▸ **Provided records**
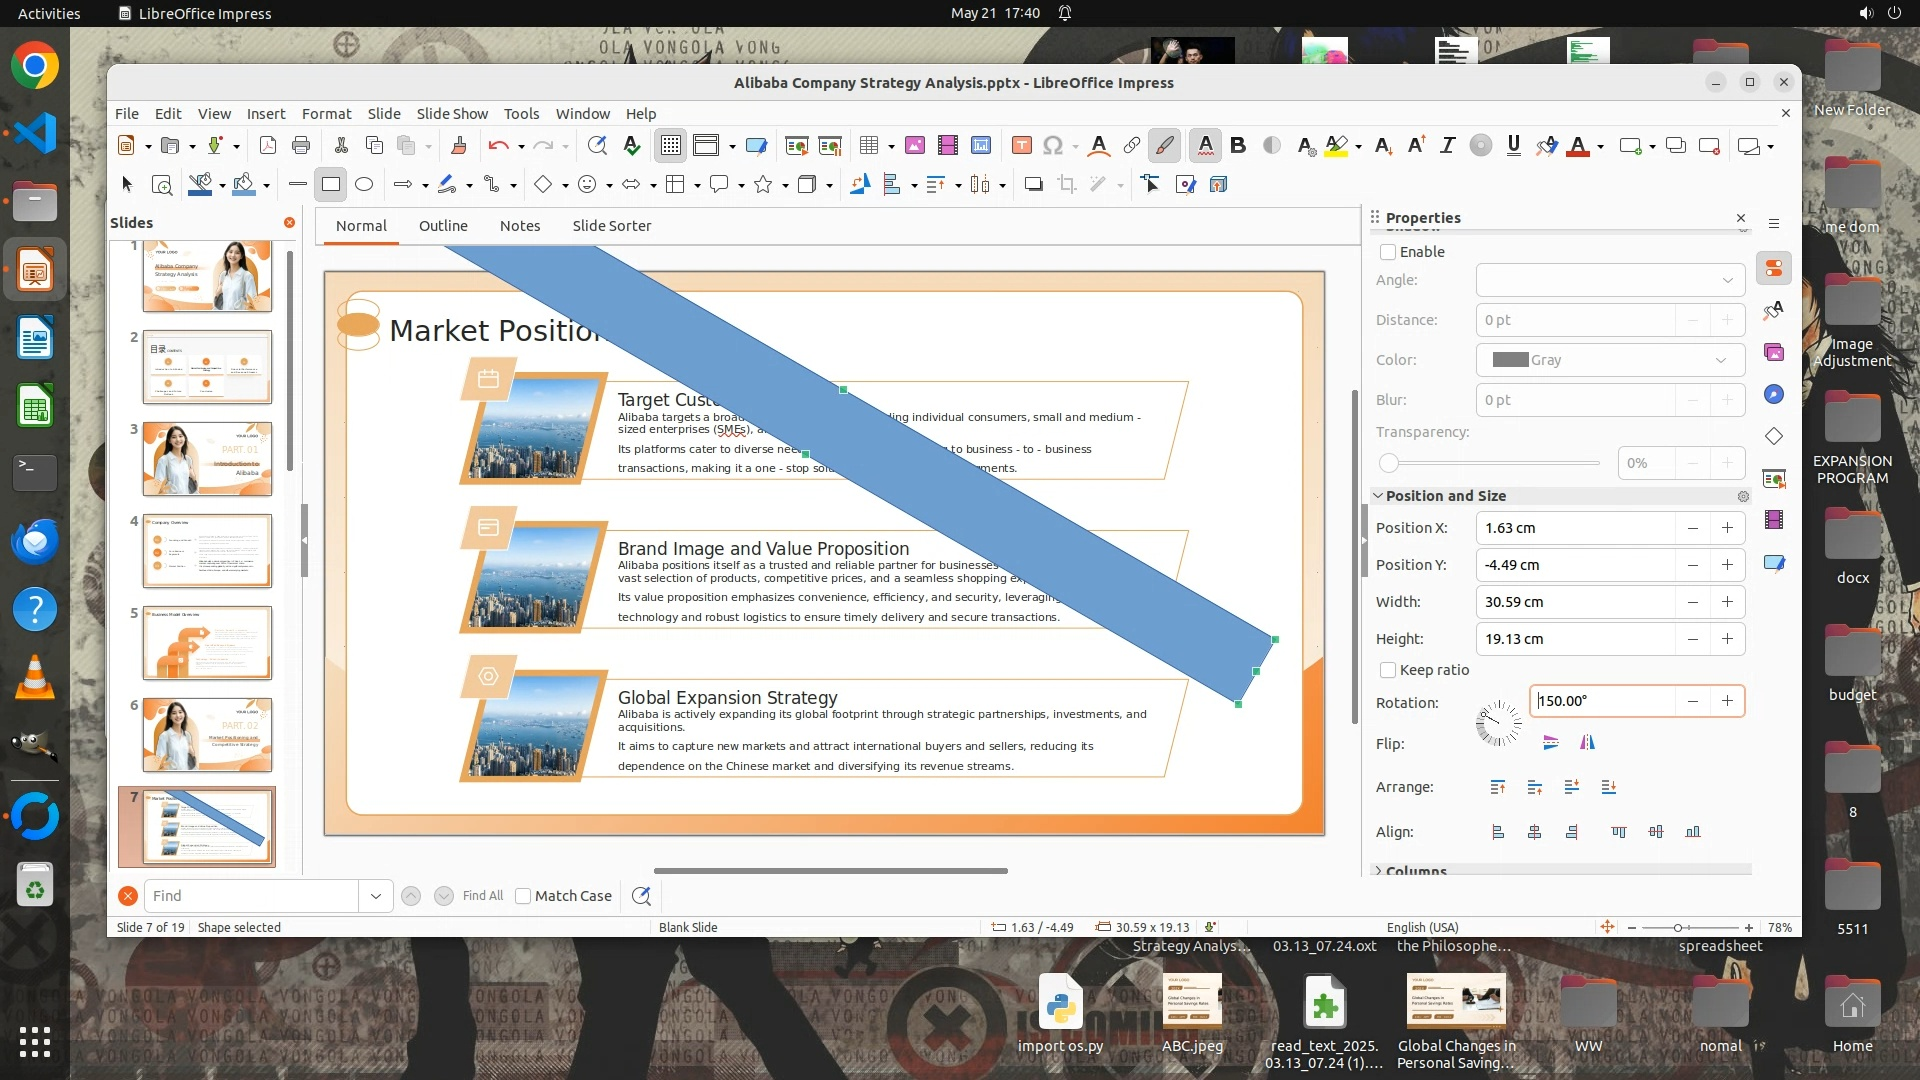This screenshot has width=1920, height=1080.
Task: Open the Find field history dropdown
Action: 375,896
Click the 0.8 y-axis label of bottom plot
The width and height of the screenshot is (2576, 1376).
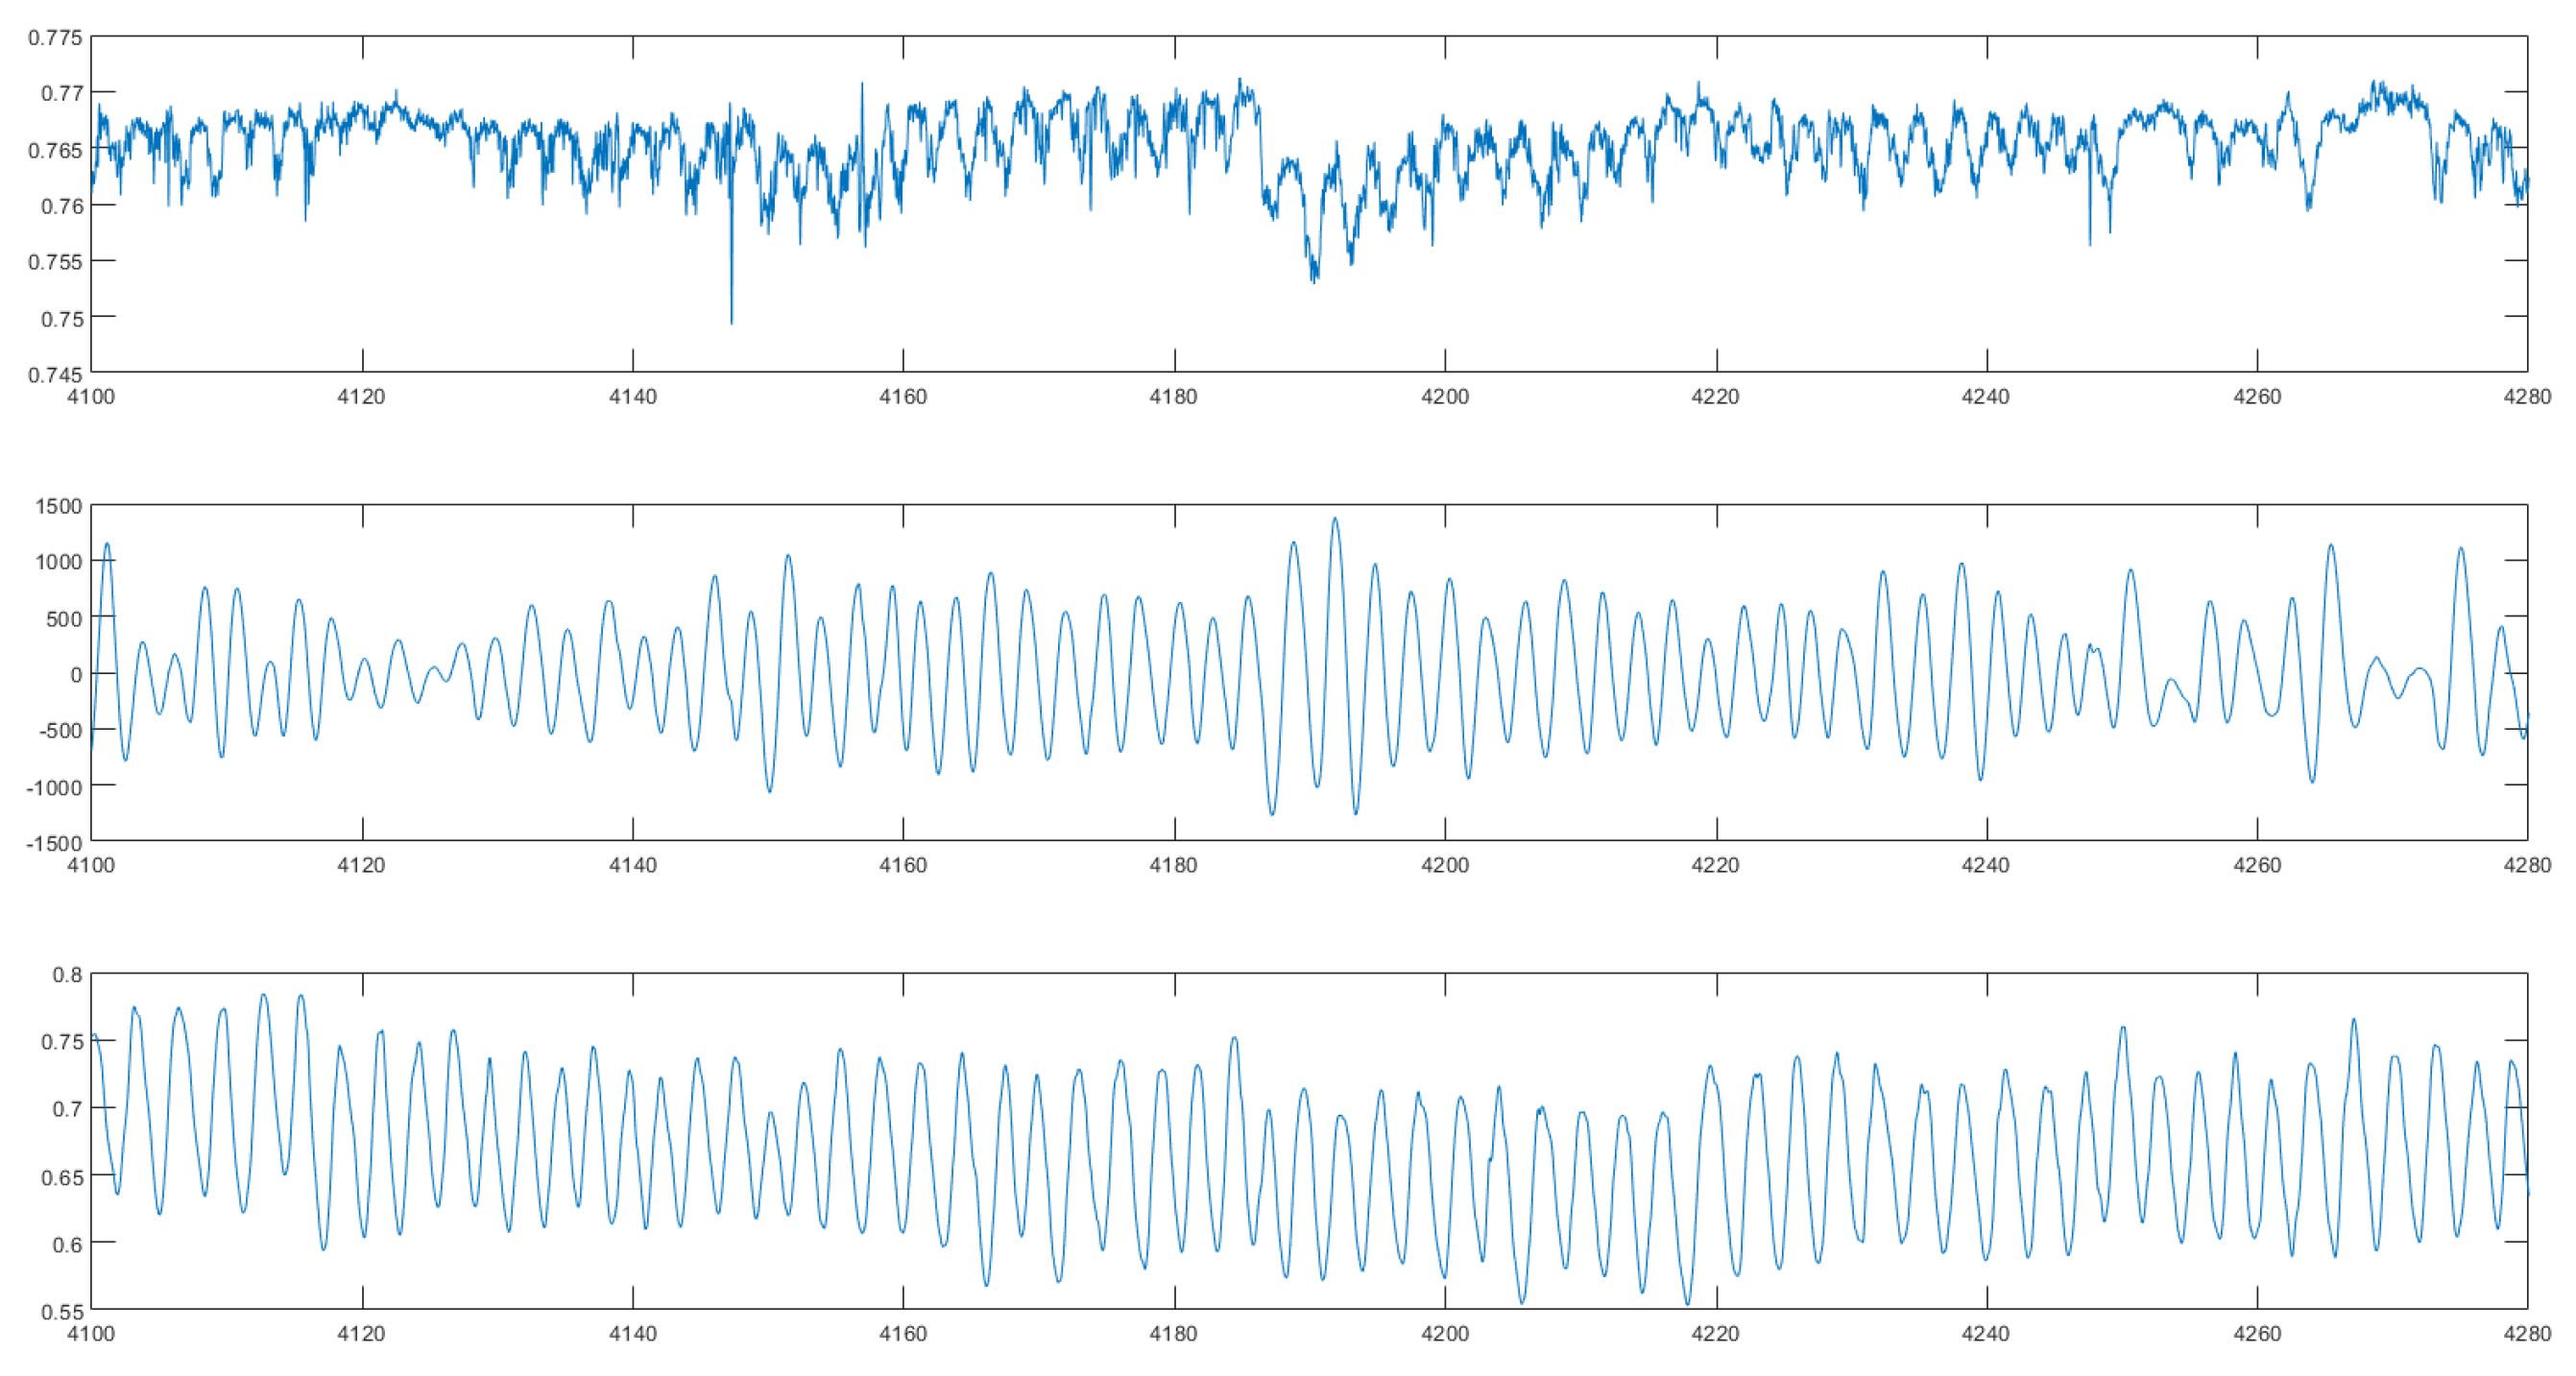(x=67, y=975)
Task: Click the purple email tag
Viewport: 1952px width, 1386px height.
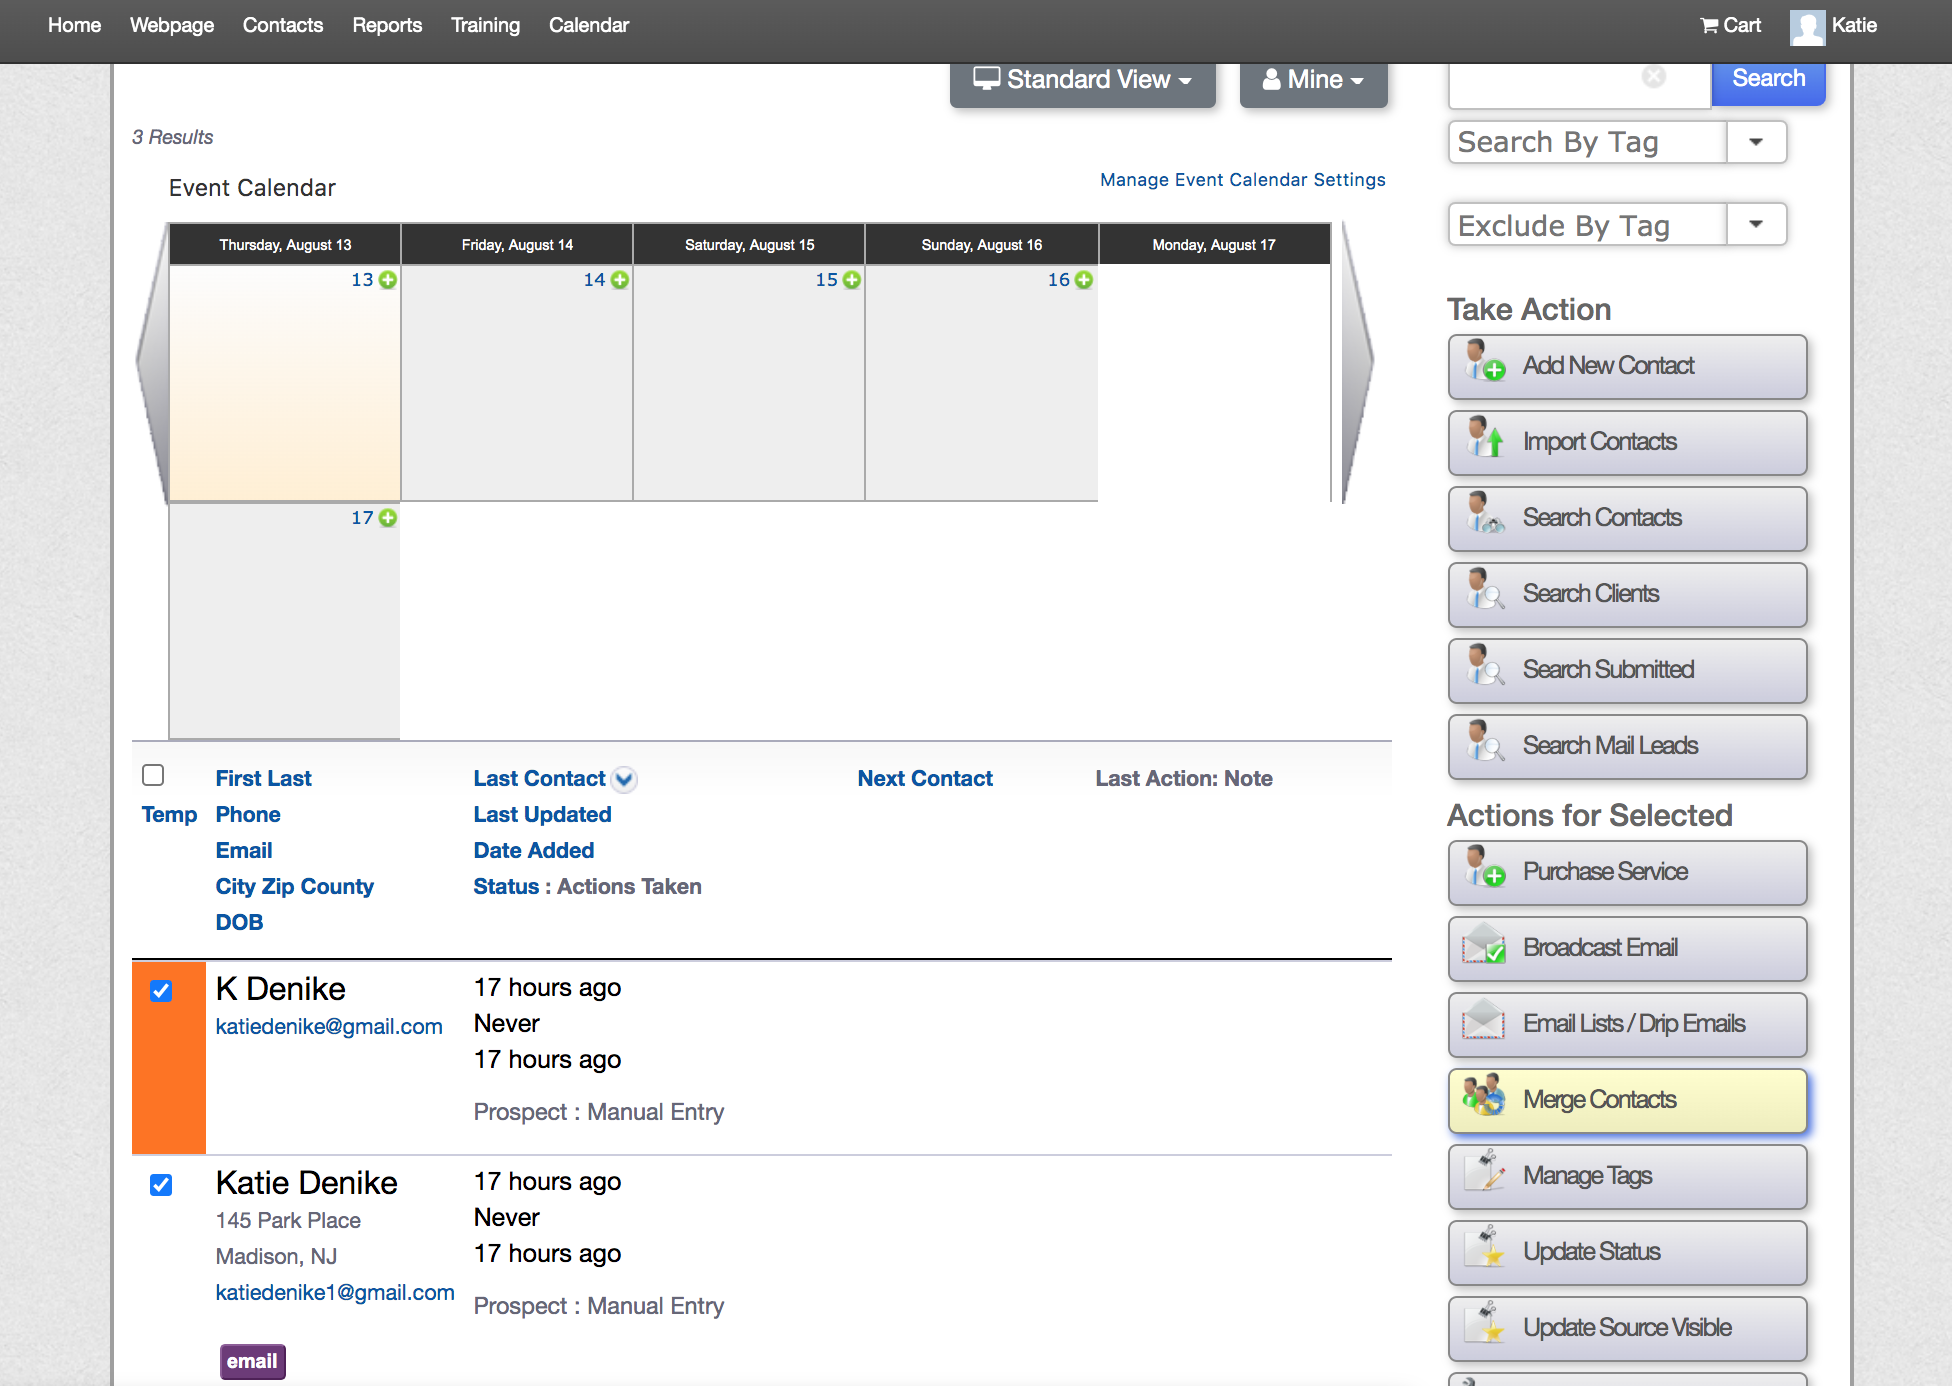Action: [252, 1361]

▸ **Work task**
Beginning at the line with "The width and", reproduce each line exactly through the last line of the records above, with pictures left out.

▸ **Solution for this task**
The width and height of the screenshot is (2576, 1376).
(x=67, y=975)
Task: Click the purple email tag
Viewport: 1952px width, 1386px height.
Action: [252, 1361]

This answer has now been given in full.